BY Mark Green
Why is media planning becoming an art form again? Twenty years ago, media science began its ascendance and injected empirical analyses into the artful form of media planning.
Digital technology has changed the dynamics of innovation by making media platforms independent. The result is a viral epidemic. Media is spreading across and inventing new platforms from emerging
technologies as it replicates and mutates.
Take radio, for example. Five years ago, radio was rather straightforward - it was over-the-air frequencies and measured by Arbitron via weekly
diaries. National radio was measured with day-after phone interviews. Today, it's over-the-air plus satellite, Internet streaming, podcasting, wireless, and likely something that I haven't heard of
yet.
And despite Arbitron's best efforts to modify its measurements with personal people meter technology (PPM), radio is still measured by weekly diaries and day-after phone interviews.
Let's forget the technology and editing issues that ppm is struggling through, and ignore the fact that its planned national rollout smells like a quota sample. Innovation requires breaking a few
rules at the beginning. Let's pretend PPM works, and its measurements are actually representative of something.
ppm changes the measurement game. It creates a single point of
information, while introducing the challenge of encoding and identifying sources. PPM works by identifying encoded sounds within its range and organizing them into currencies that value media.
Arbitron, in its joint venture with Nielsen Media Research, has good resources to get this done for traditional media. Nielsen has an extensive catalog of standard television broadcasts, while
Arbitron has traditional radio covered. And, embedding a Global Positioning Satellite locator into PPM will link it to catalogs of out-of-home displays.

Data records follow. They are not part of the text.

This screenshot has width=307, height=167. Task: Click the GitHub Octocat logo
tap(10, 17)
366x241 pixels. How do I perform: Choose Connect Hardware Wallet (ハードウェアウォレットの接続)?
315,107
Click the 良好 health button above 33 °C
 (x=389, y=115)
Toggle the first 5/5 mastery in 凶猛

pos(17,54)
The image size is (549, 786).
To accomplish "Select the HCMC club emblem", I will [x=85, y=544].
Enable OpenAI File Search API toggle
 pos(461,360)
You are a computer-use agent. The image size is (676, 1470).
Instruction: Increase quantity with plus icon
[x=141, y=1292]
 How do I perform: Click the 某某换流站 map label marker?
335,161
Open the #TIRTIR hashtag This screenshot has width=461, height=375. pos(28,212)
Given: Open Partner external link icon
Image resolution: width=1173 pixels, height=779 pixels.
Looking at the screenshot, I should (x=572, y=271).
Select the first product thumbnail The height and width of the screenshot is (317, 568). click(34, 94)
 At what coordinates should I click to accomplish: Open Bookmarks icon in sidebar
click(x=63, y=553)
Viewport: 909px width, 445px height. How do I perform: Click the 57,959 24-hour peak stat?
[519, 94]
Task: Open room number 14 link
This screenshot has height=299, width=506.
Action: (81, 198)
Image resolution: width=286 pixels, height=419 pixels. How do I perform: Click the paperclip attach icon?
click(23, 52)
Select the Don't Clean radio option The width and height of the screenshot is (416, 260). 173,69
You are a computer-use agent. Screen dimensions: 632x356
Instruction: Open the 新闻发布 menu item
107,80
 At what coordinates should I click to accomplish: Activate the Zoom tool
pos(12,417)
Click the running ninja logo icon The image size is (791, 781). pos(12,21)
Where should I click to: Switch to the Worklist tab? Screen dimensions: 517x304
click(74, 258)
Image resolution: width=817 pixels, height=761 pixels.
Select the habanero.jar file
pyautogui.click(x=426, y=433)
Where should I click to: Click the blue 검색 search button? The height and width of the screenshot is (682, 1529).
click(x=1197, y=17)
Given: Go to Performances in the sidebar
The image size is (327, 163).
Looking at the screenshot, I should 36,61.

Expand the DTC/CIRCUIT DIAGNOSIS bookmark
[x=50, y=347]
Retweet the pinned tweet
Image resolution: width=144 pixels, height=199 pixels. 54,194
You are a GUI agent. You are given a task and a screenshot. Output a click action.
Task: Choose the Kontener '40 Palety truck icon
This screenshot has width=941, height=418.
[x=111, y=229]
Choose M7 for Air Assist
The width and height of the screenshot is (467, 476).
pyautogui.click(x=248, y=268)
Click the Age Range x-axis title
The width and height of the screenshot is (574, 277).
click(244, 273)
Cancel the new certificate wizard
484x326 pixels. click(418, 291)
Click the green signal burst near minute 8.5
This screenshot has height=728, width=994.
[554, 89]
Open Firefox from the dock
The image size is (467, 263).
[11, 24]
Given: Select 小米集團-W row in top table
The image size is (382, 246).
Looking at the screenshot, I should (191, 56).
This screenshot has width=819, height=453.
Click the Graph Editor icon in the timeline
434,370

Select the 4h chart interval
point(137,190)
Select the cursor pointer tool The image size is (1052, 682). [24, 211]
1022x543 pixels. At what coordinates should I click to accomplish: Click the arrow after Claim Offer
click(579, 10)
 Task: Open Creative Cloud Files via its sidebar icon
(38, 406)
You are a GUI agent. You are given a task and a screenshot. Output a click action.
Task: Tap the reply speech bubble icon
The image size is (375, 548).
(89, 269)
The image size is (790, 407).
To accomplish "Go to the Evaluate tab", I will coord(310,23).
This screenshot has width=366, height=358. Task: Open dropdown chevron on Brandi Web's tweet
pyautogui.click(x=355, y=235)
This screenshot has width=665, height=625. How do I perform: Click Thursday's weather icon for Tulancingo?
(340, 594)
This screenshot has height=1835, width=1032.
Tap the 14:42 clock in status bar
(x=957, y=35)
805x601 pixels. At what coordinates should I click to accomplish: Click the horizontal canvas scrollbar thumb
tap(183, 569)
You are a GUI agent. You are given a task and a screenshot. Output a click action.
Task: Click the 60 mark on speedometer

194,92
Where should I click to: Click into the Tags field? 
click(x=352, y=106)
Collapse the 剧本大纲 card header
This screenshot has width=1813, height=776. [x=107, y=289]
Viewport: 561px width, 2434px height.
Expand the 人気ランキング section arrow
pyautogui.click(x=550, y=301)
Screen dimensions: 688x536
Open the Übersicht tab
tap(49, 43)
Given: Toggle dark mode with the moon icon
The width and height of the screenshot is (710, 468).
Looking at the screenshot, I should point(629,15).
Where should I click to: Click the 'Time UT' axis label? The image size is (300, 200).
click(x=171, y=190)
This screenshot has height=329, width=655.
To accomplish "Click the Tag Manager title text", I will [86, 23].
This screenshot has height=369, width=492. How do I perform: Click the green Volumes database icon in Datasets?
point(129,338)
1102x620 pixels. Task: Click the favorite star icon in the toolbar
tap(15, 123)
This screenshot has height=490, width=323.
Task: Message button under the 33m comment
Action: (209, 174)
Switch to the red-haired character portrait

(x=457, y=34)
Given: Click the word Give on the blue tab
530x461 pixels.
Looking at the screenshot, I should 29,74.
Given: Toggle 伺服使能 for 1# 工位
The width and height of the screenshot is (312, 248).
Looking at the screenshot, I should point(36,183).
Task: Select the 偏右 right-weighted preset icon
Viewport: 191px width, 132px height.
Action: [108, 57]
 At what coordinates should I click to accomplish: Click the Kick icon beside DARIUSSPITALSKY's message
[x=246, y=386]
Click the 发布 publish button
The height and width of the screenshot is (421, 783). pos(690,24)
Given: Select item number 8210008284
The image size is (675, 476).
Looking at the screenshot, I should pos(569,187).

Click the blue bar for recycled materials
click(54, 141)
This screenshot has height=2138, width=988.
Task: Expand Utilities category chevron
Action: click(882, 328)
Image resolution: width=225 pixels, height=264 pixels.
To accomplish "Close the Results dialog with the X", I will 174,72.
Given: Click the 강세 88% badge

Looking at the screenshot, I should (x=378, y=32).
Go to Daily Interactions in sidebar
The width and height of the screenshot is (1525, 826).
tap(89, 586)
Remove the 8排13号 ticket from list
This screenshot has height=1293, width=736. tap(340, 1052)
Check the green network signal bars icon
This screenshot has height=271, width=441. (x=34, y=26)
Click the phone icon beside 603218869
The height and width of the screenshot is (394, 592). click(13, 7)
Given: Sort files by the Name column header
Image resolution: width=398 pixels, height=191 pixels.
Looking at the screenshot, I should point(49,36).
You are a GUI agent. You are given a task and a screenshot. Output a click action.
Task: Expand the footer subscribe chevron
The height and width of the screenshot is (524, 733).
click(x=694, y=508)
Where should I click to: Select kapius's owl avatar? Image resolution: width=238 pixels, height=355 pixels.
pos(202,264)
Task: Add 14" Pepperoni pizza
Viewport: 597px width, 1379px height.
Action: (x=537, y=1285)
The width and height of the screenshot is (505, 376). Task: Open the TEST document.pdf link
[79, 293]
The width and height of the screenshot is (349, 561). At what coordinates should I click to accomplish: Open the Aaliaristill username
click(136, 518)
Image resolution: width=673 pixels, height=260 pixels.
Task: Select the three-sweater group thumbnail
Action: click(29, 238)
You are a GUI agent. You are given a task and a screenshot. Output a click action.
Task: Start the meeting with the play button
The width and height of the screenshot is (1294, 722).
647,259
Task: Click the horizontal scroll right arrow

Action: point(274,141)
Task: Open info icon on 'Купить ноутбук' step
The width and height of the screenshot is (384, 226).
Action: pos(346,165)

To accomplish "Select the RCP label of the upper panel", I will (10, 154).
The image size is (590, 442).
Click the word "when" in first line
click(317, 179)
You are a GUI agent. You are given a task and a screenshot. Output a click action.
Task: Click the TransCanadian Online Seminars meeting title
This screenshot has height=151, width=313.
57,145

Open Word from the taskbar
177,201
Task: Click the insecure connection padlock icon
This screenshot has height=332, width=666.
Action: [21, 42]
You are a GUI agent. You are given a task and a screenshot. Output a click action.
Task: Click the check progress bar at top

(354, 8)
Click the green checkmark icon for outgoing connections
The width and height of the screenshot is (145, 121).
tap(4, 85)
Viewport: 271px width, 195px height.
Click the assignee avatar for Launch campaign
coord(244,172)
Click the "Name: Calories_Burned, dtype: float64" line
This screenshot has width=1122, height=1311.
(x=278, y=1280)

Can this measurement technique
control the digital media virus? What are the incentives for new platforms and channels to share their self-tracked audiences? How is Arbitron-Nielsen going to handle sample size challenges as media
fragment and personal media environments emerge?
Consumers have already taken control with digital technologies. They customize and manage their own media environments. Digital video
recorders that allow consumers to easily skip commercials are very real. Embedded distributor codes, alongside time stamps, provide a good foundation for tracking programming content, but what about
commercials? Adding commercial signatures might get the job done. ppm is a great stab at innovation, but can it handle the digital media virus? Since the ppm is an audio-based monitoring system, the
signals would need to be audio-based.
The complexity of media consumption behaviors has overwhelmed the media measurement sciences. While Arbitron and Nielsen Media Research grapple with
the changing dynamics of radio and television, digital media is mutating into uncharted territory. Meanwhile, media planners still have to evaluate the plethora of options and make decisions.
Overwhelmed, they often make decisions from limited information and on instinct. This is not necessarily bad. Malcolm Gladwell, author of "Blink" and "The Tipping Point" makes the
case that experienced practitioners make good "instinctive" choices when confronted with decisions. Media science is losing control of the digital media virus, and the instinctive art of
media planning is filling the data void. As Jim Stengel, chief marketing officer at Procter & Gamble points out, the marketing model is broken.
We need new media sciences to manage
the digital media virus and get financial decisions grounded in facts again. Everybody sees this challenge, but what about today? Gladwell warns that only experienced practitioners make good
instinctive choices. Personally, I would recommend checking a practitioner's experience before empowering them to helm marketing and media decisions.